How has the United States confronted major public health threats like AIDS, automobile deaths and injuries, and smoking-related deaths and illnesses? The CDC (Center for Disease Control) has conducted research to determine the underlying causes, collected data, and evaluated strategies to address the problems. As a result, deaths, injury, and illness from these threats have been dramatically reduced.
In order to make any substantial changes in the gun violence that plagues our country, we must: recognize it as a public health crisis; agree that the yearly 30,000 plus deaths and many more injuries related to gun violence are unacceptable and preventable; allow the CDC to proceed as it has with our other health crises.
The CDC has not played its usual role in the gun violence epidemic that plagues our country because the kind of research needed to confront the issue has been hampered by The Dickey Amendment. Passed in 1996, this rider attached to a federal spending bill, mandated that “none of the funds made available for injury prevention and control at the CDC may be used to advocate or promote research or gathering any data on gun-related injuries and deaths.” After Sandy Hook, President Obama instructed the CDC to resume research into gun violence, but Congress has not allotted a single dollar for research into gun violence.

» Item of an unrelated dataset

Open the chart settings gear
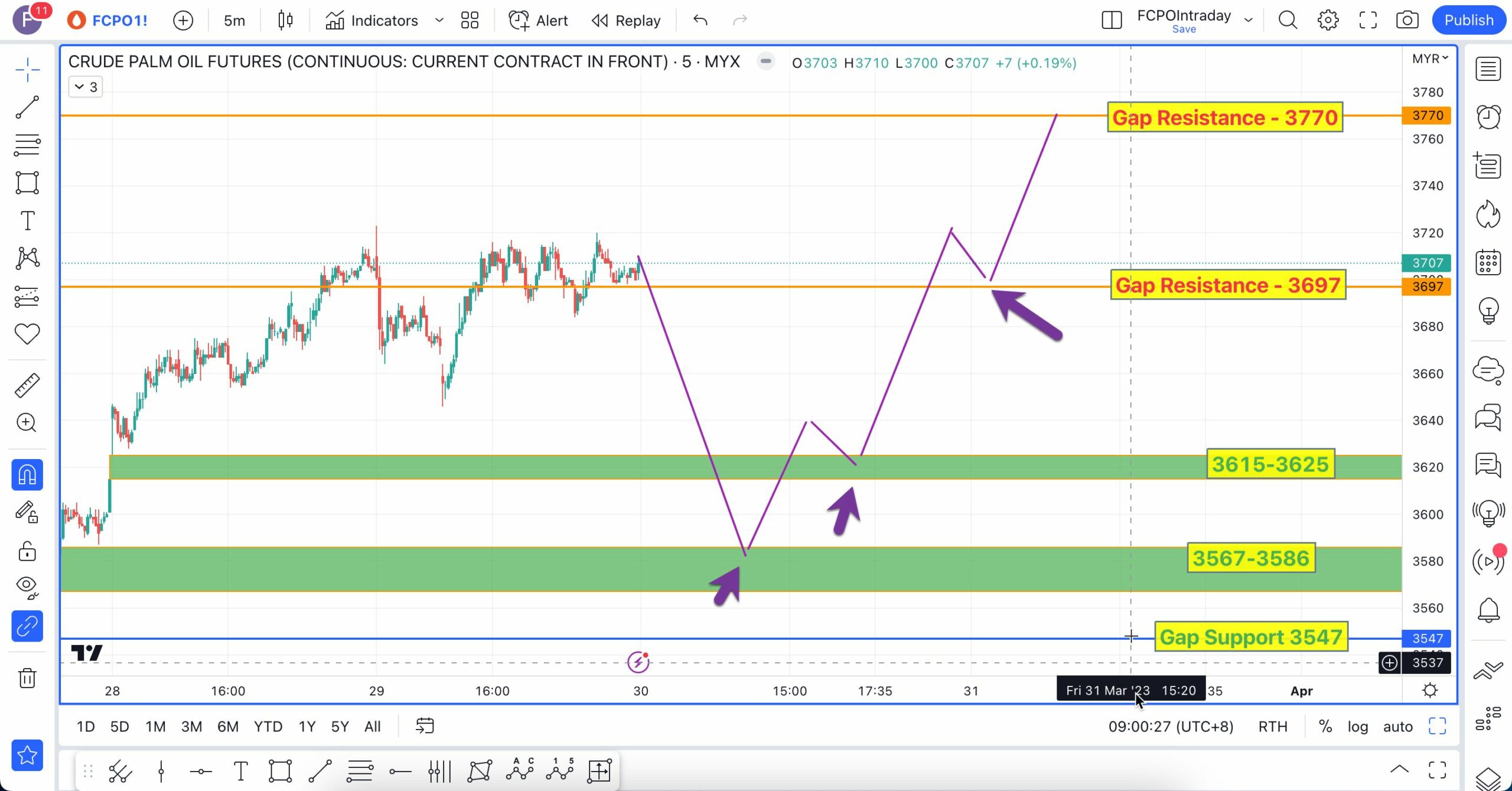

Why is research so important? Public health research can help identify the kind of programs, attitudes, and public policies that can deal with the problems of gun violence, much the way we have dealt with other national health crises. Vehicle and smoking- related deaths and injuries, HIV occurrence and death, have all diminished dramatically—thanks in large part to public policy and education developed from extensive research conducted by public health agencies like the CDC . In 2013, Boston University of Public Health did conduct research into gun ownership and its consequences. The report noted some interesting correlations between guns and violence that could be a beginning to a sane national conversation:
(1) Women in states with higher rates of gun ownership are at greater risk of being killed by people they know than those in states where a smaller percentage of people own guns. The study found that nearly 9 in 10 femicides are committed by non-strangers, and 40 percent of the variance in femicide is explained by state-level firearm ownership rates alone. http://www.bu.edu/sph/2016/01/26/link-between-gun-ownership-rates-and-murders-of-women/
(2) There is a strong correlation of household gun ownership and firearm-related homicide rates level. This relationship is specific to homicides committed by offenders who are known to the victim. http://ajph.aphapublications.org/doi/abs/10.2105/AJPH.2013.301409
(3) There is a strong link between gun ownership and fire-arm related suicide rates. http://ajph.aphapublications.org/doi/10.2105/AJPH.2016.303182
(4) There is a strong correlation between states that have instituted universal background checks and lower rates of firearm-related homicides. http://www.thelancet.com/journals/lancet/article/PIIS0140-6736(15)01026-0/abstract
If our legislators would allow and fund similar research at the national level, we could do more than pray and hold vigils for victims of gun violence. We might be able in 10 years to look back and see that we have reduced firearm-related homicides and violence just as we have reduced automobile, smoking, and HIV deaths. We will have decided that the gun violence epidemic is not acceptable. That it is preventable.